Amateur naturalists were curious about the natural world around them. Not scientists or professionals, they nevertheless made important scientific contributions to our understanding of fields as diverse as birds, butterflies, frogs and geology. Together, their encounters with the different species of Hong Kong and the works of knowledge they produced create space for us to explore how we too, can become amateur naturalists in our daily life.
Maxime Decaudin, guest co-curator of the exhibition, believed that it would be “relevant and inspiring” for the public to learn about these stories. “The fact that these individuals were not always scientists is a great incentive for all of us to think of our role in future challenges,” Decaudin comments. The exhibition aspires to serve as a reminder that exploring nature is not a privilege exclusive to scientists.

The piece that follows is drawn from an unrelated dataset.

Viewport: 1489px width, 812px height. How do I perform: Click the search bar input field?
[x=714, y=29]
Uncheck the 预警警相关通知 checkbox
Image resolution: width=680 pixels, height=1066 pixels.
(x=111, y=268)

Exhibits on loan or reproduced from:
- Fountain of Love and Life, Canada
- HKU Libraries
- Royal Botanic Garden, Kew, UK
- Saint Louis School, Hong Kong
- School of Biological Science, HKU
- Stephen Hui Geological Museum, HKU
- Taiwan Herborist Culture and Art Studio
- The Hong Kong Museum of Art
General Eyre, a soldier in the 1840s, was an avid and talented painter of botany; his realistic drawings ultimately contributed to the first scientific, comprehensive catalogue of plants in Hong Kong: Flora Hongkongensis.
Father Anthony Bogadek was a priest in the 1980s who collected reptiles like snakes eventually becoming a leading expert in Hong Kong. He discovered the Bogadek’s Burrowing Lizard, as well as re-discovering the Romer’s Tree Frog, a species native to Hong Kong once believed to be extinct.